にわかに奥村くんは、私のおでこに人差し指を押し当てる。
「ところで。ずっと思ってたけど、呼び方」
「え」
「名前で呼ぶようにって、言っただろ」
合宿でのやり取りを思い出して、私は苦笑いした。
「さすがに人前で、様付けは」
「誰が様付けで呼べなんて言ったの? 俺は、名前で呼んでって言ったんだよ」
「名前?」
「リピートアフターミー。緋人くん」
「緋人くん」
「よしよし。よくできました」
満足気に私を撫でてから、奥村くんは改札を通り抜ける。
突然のことに混乱したまま、私も急いでPASMOをタッチし、小走りで彼に追いついた。
「だけど、なんでまた名前で?」
「距離を縮めるには、手っ取り早くて簡単な方法だからね」
奥村くんは爽やかに笑って、ふに、と軽く私の頬をつねった。
「ちゃあんとシロが俺の言うことを聞いてくれるように。こういう細かいところから洗脳していかないとね」
また怖いこと言ってる人がいるうー!
「言っただろ。俺はお前に残って欲しいんだ。対抗馬も出て来ちゃったし、早いところシロを手玉に取っておかないとね」
「対抗馬?」
「桜間だよ。お前のしょぼくれた様子だと、眷属の話を聞いただけって訳じゃないだろ。もののついでに告白でもされたんじゃないの?」
「……何故、それを」
本当に。この人エスパーなのかな?
「見ていればなんとなく察しはつくよ。
まあ。それでお前が桜間を選ぶなら、俺にはどうしようもできないけどね。人の恋愛に口出しするほどは野暮じゃない」
その発言に、私は拍子抜けする。奥村くんなら、手段を選ばずに何が何でも私を引き入れる、とでも言うような気がしていたのだ。

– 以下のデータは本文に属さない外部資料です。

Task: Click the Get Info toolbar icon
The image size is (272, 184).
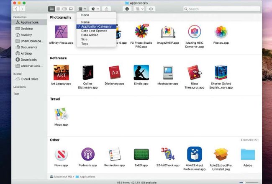Action: click(x=128, y=9)
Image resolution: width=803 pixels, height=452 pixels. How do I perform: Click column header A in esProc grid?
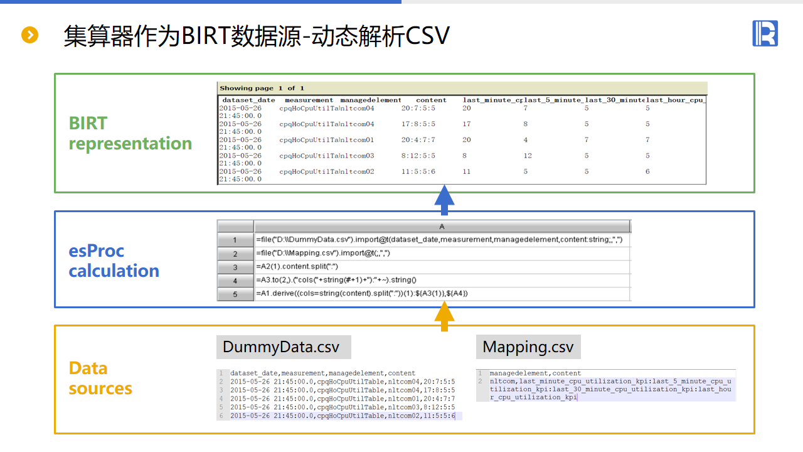click(442, 226)
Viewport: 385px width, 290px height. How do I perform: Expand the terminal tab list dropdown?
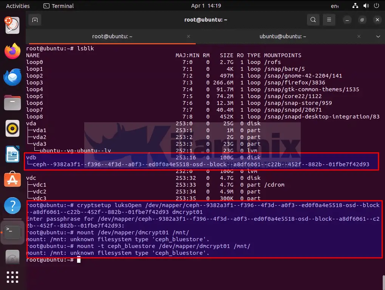pyautogui.click(x=378, y=36)
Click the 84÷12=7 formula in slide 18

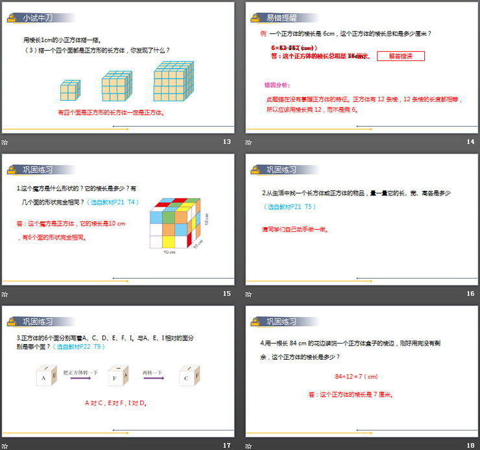tap(355, 377)
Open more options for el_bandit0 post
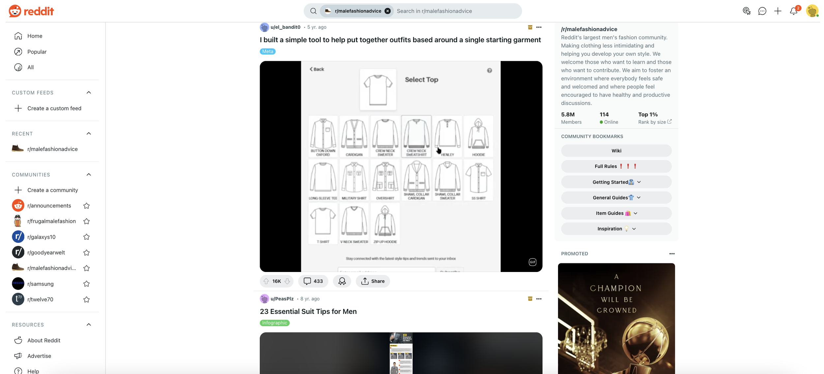Screen dimensions: 824x374 pyautogui.click(x=539, y=27)
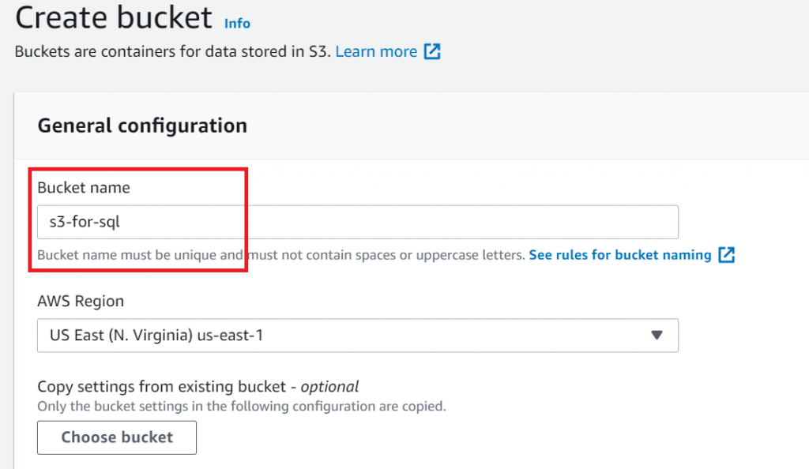
Task: Click the italic 'optional' word
Action: (x=329, y=387)
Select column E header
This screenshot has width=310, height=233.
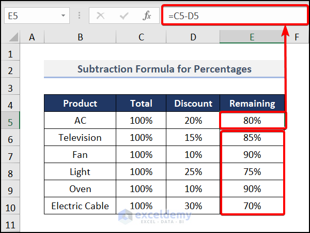(x=252, y=37)

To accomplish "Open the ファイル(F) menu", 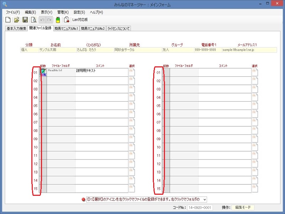I will click(x=13, y=12).
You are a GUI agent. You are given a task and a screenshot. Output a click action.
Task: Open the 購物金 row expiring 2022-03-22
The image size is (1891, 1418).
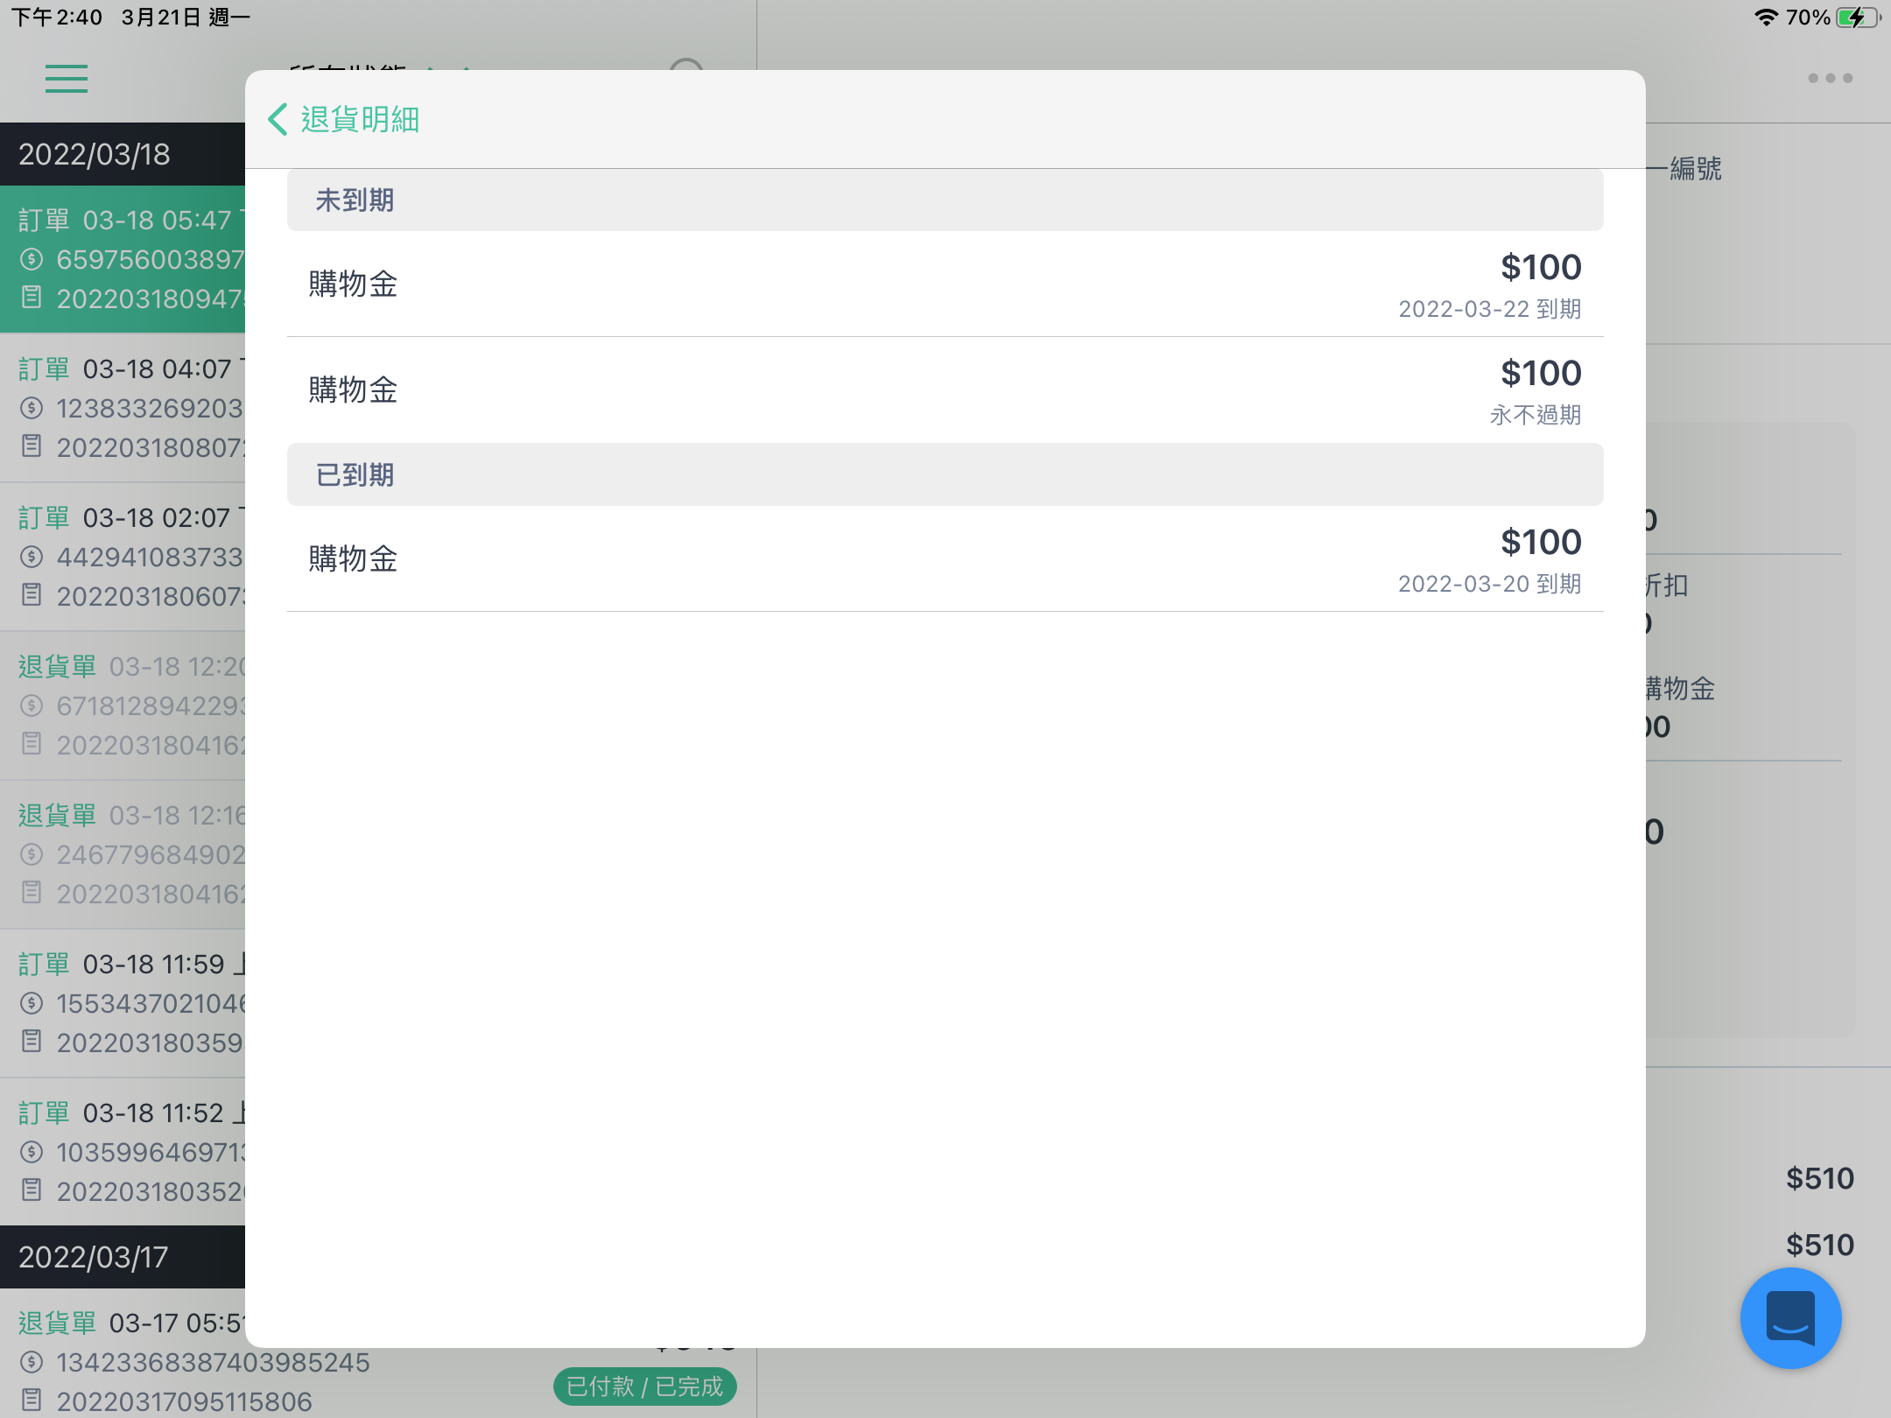pos(945,284)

だけど。彼もまた、道ならぬ恋に身をやつしているからこそ、こちらの方面に関しては寛容なのかもしれない。
世間的には、表向きにすることのできない思い……。
道ならぬ……恋……。
そしてもちろん、例によって私の表情でいろいろ察したようで。
奥村くんは、にっこりと微笑むと。
無言で私の脳天にチョップを叩き込んだ。